According to the lawyer for the man in question, Jose Maysonet, he, Guevara, and another former Chicago police officer met in the back of a Cuban restaurant in Chicago's predominantly Latino neighborhood of Humboldt Park in 1988 to propose Maysonet pay for protection. Guevara, who has since retired, was the subject of a BuzzFeed News investigation earlier this year. The other officer, Joe Miedzianowski, is currently serving a life sentence in federal court for his role in a operating a drug ring.

Maysonet’s attorney, Jennifer Bonjean, told BuzzFeed News that her client stopped paying after an angry confrontation with Guevara following the arrest (and suicide) of one of his associates. Three months later, Maysonet was arrested for the double murder of brothers Torrance and Kevin Wiley.

An attorney for Guevara, William Fahy, did not immediately return a phone message from BuzzFeed News.

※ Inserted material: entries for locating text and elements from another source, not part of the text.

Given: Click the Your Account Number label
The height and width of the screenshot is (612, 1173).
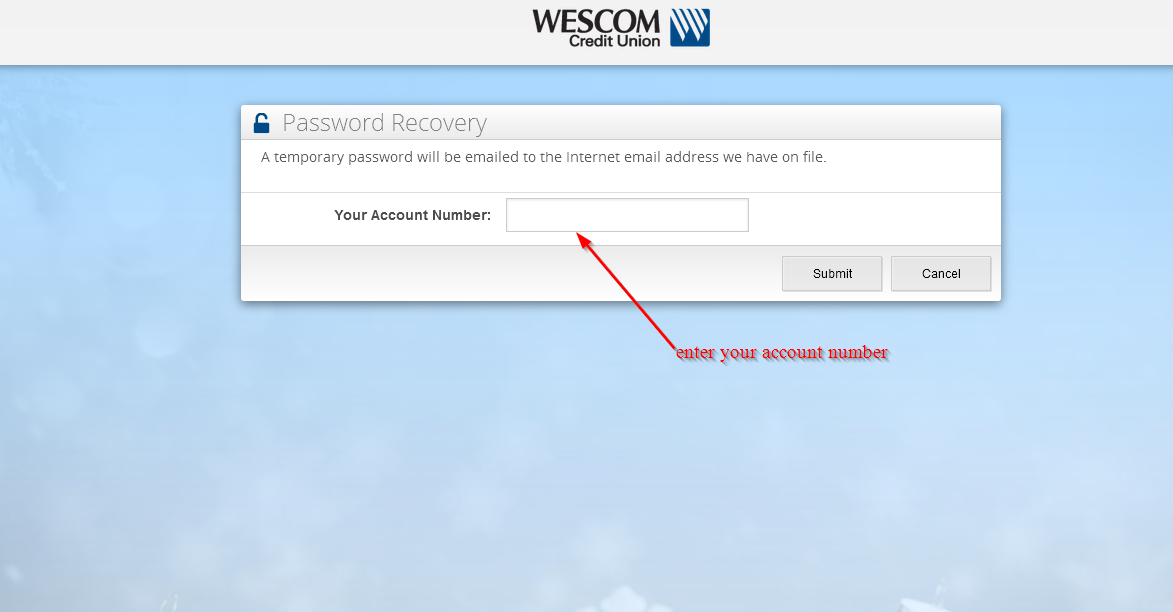Looking at the screenshot, I should [412, 215].
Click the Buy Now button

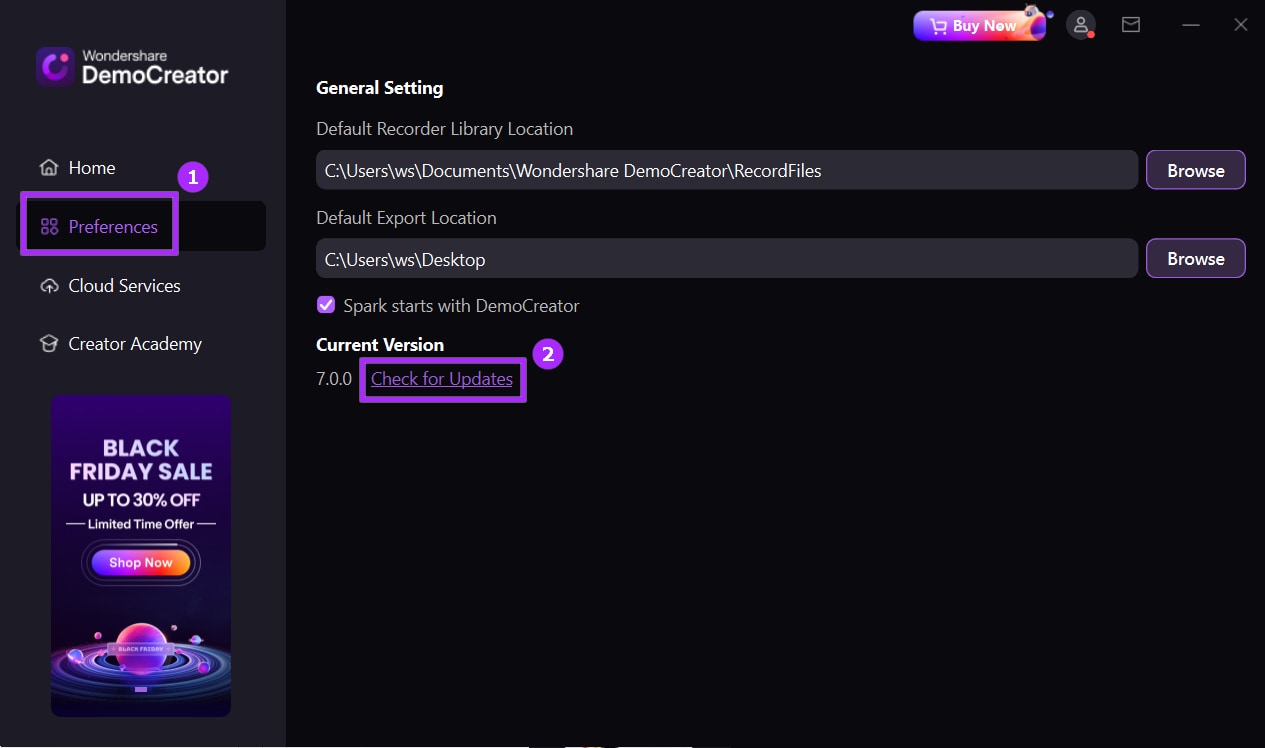(979, 26)
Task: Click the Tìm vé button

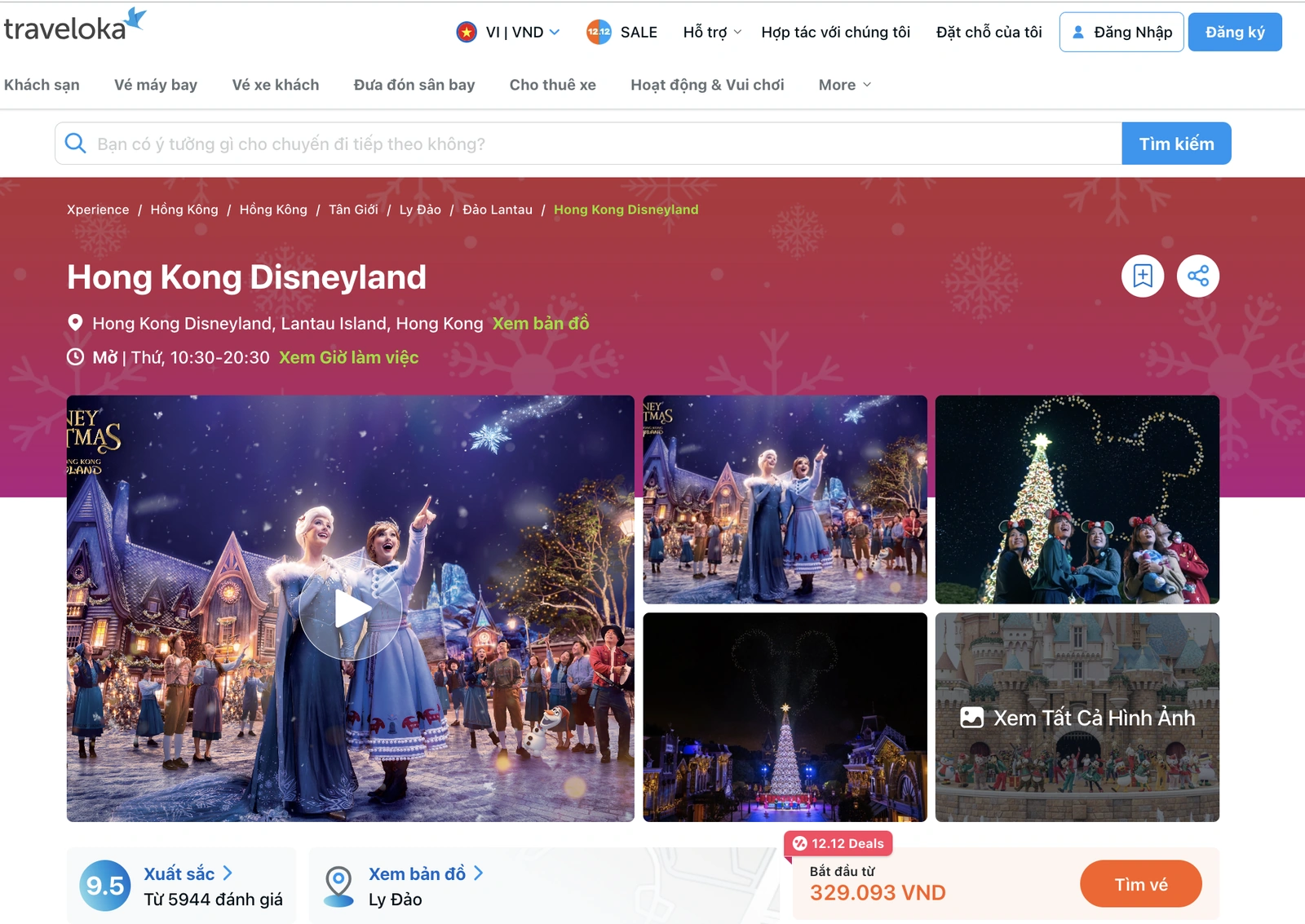Action: [x=1141, y=884]
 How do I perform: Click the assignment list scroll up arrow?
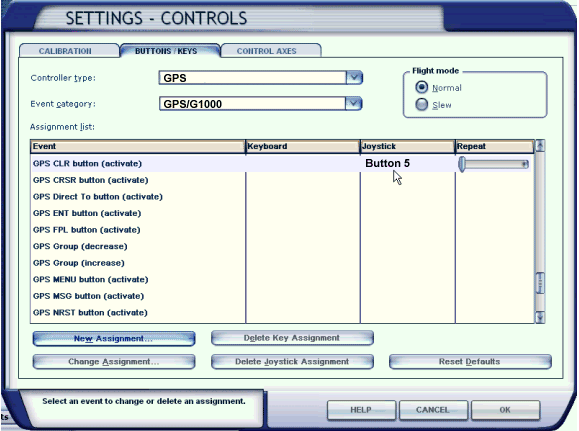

The key piece of evidence against Maysonet was a confession, which he says Guevara coerced by beating him with a phone book and flashlight. At trial in 1995, a court found Maysonet guilty and sentenced him to life in prison.

His attorney Richard Beuke, was also representing Guevara in a child support case. In a 2001 interview with FBI agents, a convicted drug dealer who worked with Miedzianowski alleged that Guevara and Beuke split under-the-table payments in exchange for Guevara allowing defendants to “buy their way” out of trouble.

Maysonet appealed his conviction, arguing that he was deprived of adequate counsel because of his lawyer’s relationship with Guevara. The conviction was overturned last year.

But State’s Attorney Kim Foxx’s office decided to retry Maysonet's case, even as claims of widespread misconduct by Guevara mounted. BuzzFeed News reported last spring that at least 51 people have framed people for murder.

Maysonet is scheduled to testify November 15.

It's a case, the judge said in court, that's “getting more interesting by the minute.”